For example, an address found in a public listing is not considered PII. For information that may be available publicly, like names, addresses, email addresses, and so on, it is important to know how that information was obtained. A set of information termed nonpublic personal information (NPI) includes those identifiers that are considered public unless the information was obtained by deriving it in whole or in part using personally identifiable financial information that is not publicly available, such as financial account numbers.

In addition to PII, identifiers can also be composed of a subset of sensitive information defined and regulated by another law. For example, X-ray image information is also PHI and is subject to HIPAA. PHI is personally identifiable data that deals with information related to an individual’s medical history, including, but not limited to, information related to health status, healthcare provision, or healthcare payment. Some examples of this include diagnosis codes (ICD-10), date of treatment, images, genetic information, or DNA. PHI is rather broadly interpreted and includes any sort of medical payment history or records of a patient that can be identified individually and produced or received by healthcare providers, including health plan operators and health clearing houses. PHI may be related to the present, past, or future health of an individual, in either physical or mental terms. PHI may also include the current condition of an individual regarding health. In general, PHI can be utilized for the identification of any specific individual.

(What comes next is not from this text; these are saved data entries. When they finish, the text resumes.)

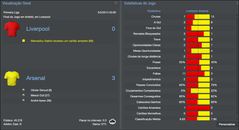Screen dimensions: 239x130
Task: Click the yellow Arsenal shirt icon
Action: [12, 78]
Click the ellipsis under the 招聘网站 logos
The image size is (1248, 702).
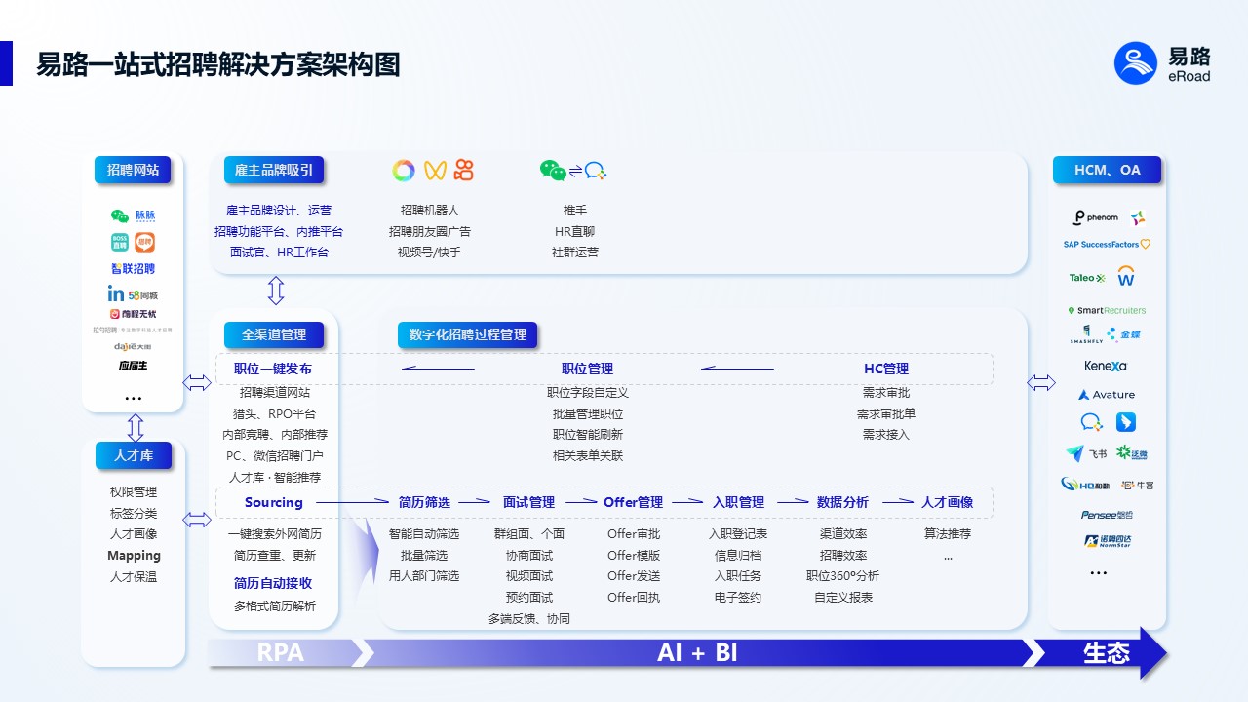point(134,398)
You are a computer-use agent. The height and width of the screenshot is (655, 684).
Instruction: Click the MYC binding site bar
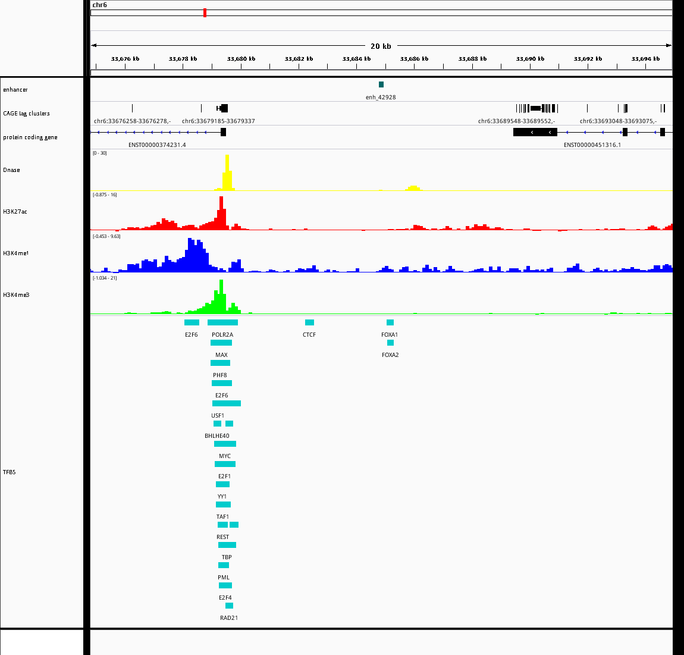(225, 444)
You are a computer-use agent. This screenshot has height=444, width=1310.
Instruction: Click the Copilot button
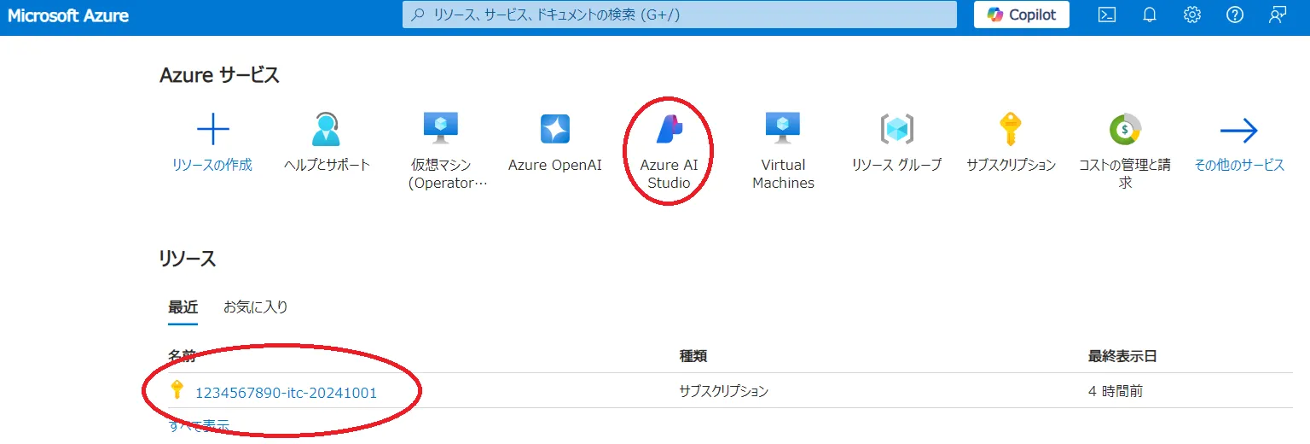[1021, 15]
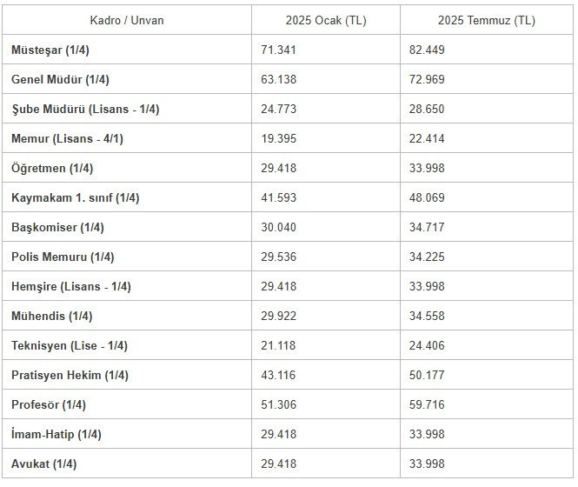Viewport: 578px width, 487px height.
Task: Click the Avukat (1/4) row label
Action: point(44,464)
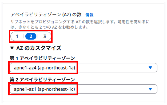Click the ap-northeast-1a text in first field
167x105 pixels.
point(57,68)
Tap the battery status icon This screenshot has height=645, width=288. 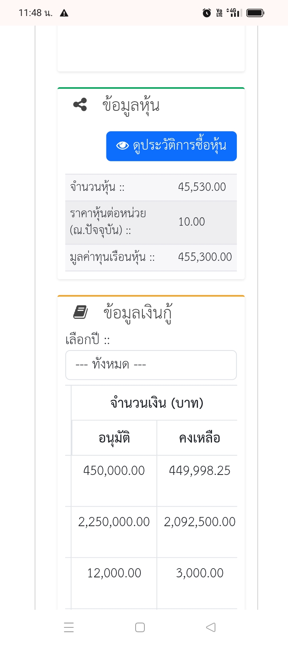click(255, 13)
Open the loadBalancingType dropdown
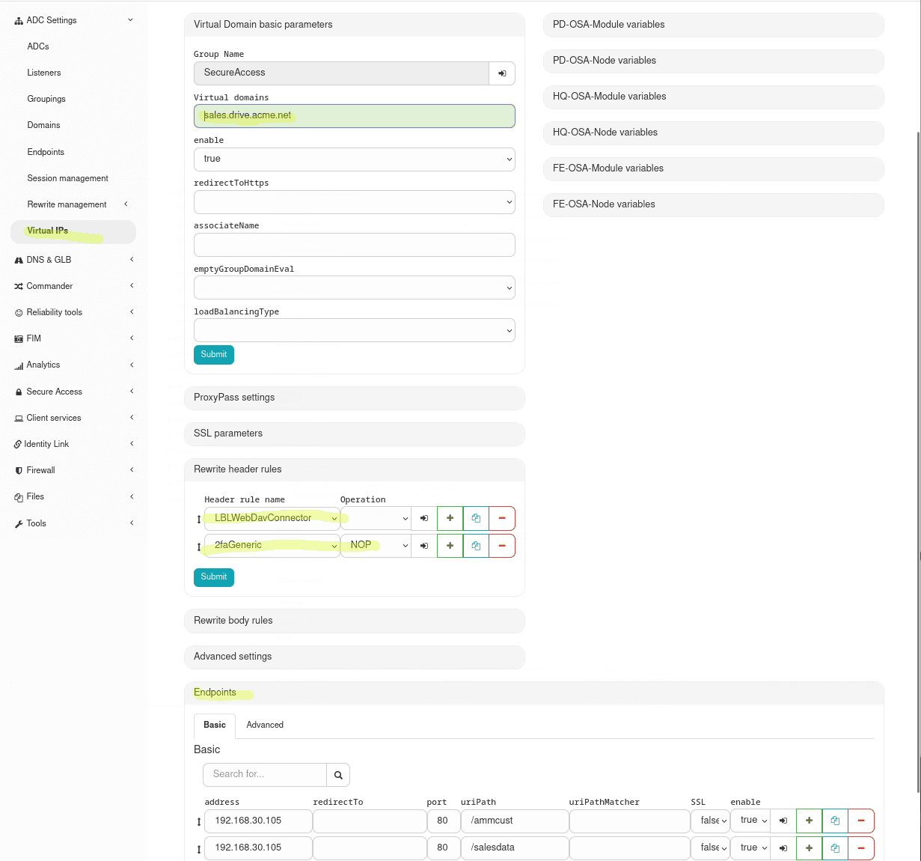Image resolution: width=921 pixels, height=861 pixels. pyautogui.click(x=354, y=330)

Additionally, it refers to information that is maintained as well as transmitted in any given form such as electronic, paper, or speech.  In the United States, organizations that handle PHI are subject to HIPAA. Specific sections of the law include a Privacy Rule and a Security Rule to guide organizations on  required and addressable (recommended but not mandatory) controls for the proper protection of PHI.

PII and PHI are regulated and of top concern in the United States because of the potential harm that loss, theft, or unauthorized access can have on individuals whose information is compromised. This is a consideration above and beyond the detrimental impact a data breach of PII or PHI can have on an organization in terms of reputational harm, financial costs, and operational loss.

The need to protect the privacy of PII and PHI has become increasingly important. The data can be used to commit crimes and disrupt the lives of individuals. For instance, a stolen medical record can be used to falsify an identity to open credit accounts and obtain medical care in the name of the affected person. In many cases, the affected person does not know their identity is being used to fraudulently obtain credit accounts or medical care until he or she receives inexplicable bills or credit agency calls, or their insurance maximum limits are reached. This impact is particularly true for U.S. people with private health insurance.

The theft of data has been a high-profile news story over the last few years. Uber had the personal data of 57 million drivers and users stolen. Equifax was breached in 2017 and exposed the Social Security numbers, birth dates, and addresses of 143 million people. Between 1 and 3 billion users worldwide were potentially impacted by the data breach of Yahoo in 2013. The ease of committing the crimes, along with how difficult it is to catch cyber criminals, favors the adversary. With the increase in frequency and severity, global regulators have increased guidance, oversight, and enforcement to address privacy protections. Sanctions, fines, and penalties have increased in similar frequency and severity against organizations that fail to exercise due diligence and due care in handling sensitive information, concepts covered later in this chapter. The first step for you as a Certified Information Systems Security Professional (CISSP) in assuring proper information handling is to know the regulations applicable to your industry and jurisdiction and then take steps to align that guidance with organizational policy and procedures.

Note PHI may not have any traditional PII elements within the data set. For instance, the record may not include a Social Security number or a name. However, if multiple health data elements, such as diagnosis, age, gender, and date or treatment provide sufficient information to identify a person, it may be considered PHI and subject to HIPAA.
Tip Every organization that handles PHI on behalf of a healthcare organization is subject to HIPAA as a business associate. However, not every organization that collects, uses, and discards health information is subject to HIPAA. Records related to education may contain health information, but are subject to FERPA.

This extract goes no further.